All the code can be found in the link of my github at the end of the post.
2. Objectives
The objective of this project was to put into practice the use of one of the best technologies for obtaining data currently employed by most companies, the APIs, and the use of the cloud database to store the data obtained, perform EDA in the collected data, and analyze which videos performed best and their motives.
3. Youtube API
Figure 1 - Pandas dataframe with the data collected from the API
The first part of the project was to get the api data from youtube. For this, an API key was created and the channel ID was obtained, essences for the operation of the API. In their possession, an API call is made using the request library and the data is obtained in JSON format. From the API, vídeo_id, vídeo_title, upload_date, view_count, like_count, dislike_count and comment_count were requested. The data has already been pre-requested in order of publication of the videos, from the most recent to the oldest. Then the data was saved in a Panda's dataframe in order to save it in a database, as seen in Figure 1. Finally, the data was saved in a csv file.
4. Database
The cloud database chosen was relational type, PostgreSQL, and it was created on the AWS platform. After the connection was created and made to the jupyter notebook, the first commit was made to load the data into the database.
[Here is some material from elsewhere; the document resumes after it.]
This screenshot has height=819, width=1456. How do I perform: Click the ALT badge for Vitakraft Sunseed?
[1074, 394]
Figure 2 - Data successfully loaded to the database
Figure 3 - Updated data
In Figure 2, we see that all data collected from API, vídeo_id, vídeo_title, upload_date, view_count, like_count, dislike_count and comment_count, were successfully imported. They were organized by date, as seen in the query above the table. To test whether the code is working for when new videos are added to the channel and when the numbers are updated by the API, a second API call and updated new data was made in the database, as seen in Figure 3. In it, we see two new videos, '2v2 WITH THEVIPER' and 'The unfinished CLASH ft TheViper', and also the updated data for all other videos.
5. Results and Discussion
With the database working properly, the next step was to do an analysis of the data. In my other projects I almost always use Python and the matplotlib and seaborn libraries to do the analysis, so I decided to use Power BI this time. All the steps in detail that were done in Power BI, in the 'Transform Data' part, and the previews are available on github as well. In addition to the metrics obtained by the API, I implemented two more metrics for a deeper analysis. They are: 'views per like', how many views are required to generate 1 like and 'views per comment', how many views are required to generate 1 comment. In both we want the smallest possible number, because the smaller these numbers, the fewer views are needed to generate 1 comment or 1 like, generating greater engagement in the videos.
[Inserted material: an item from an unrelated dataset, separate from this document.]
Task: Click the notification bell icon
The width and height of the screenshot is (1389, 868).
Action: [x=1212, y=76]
Figure 4 - View_count for each vídeo
Figure 5 - View_count and like_count for each video
As the scope of the project is the game Age of Empires, the analysis will contain only the videos on this subject. In Figure 4, we see which videos have the highest number of views and the average number of views. Videos containing educational content, which would be videos helping other players improve in the game, have the highest number of views and all are above the midline of views. The other videos, which are mostly gameplay, don't perform as well. This is due to the game being new and many people look for videos on youtube to help them improve. In Figure 5, we have the same views for each video, but with the amount of likes they received. We soon realize that, generally, the more views, the greater the tendency to have more likes, but for example, we have the videos 'AoE4 Civilizations TIER LIST' and 'Struggling in AoE4? Watch THIS!' have not had a similar amount of likes from other videos with the same number of likes.
Figure 6 - Views per like
To generate engagement on youtube, likes are key and the more likes a video has the better. In Figure 6, we have the required number of views to generate a like. Comparing videos with almost the same number of views, we have those videos with the participation of someone else (collabs) generate more engagement, for example, 'The Unfinished FT CLASH. TheViper' generated more engagement than the video 'What if I only make BARRACKS?', even both. The contents containing how to play guides are also the ones that generate the most engagement, compared to other videos with the number of similar views, for example, 'THE ULTIMATE CHINESE GUIDE' and 'Can't beat longbowmen? WATCH THIS!'.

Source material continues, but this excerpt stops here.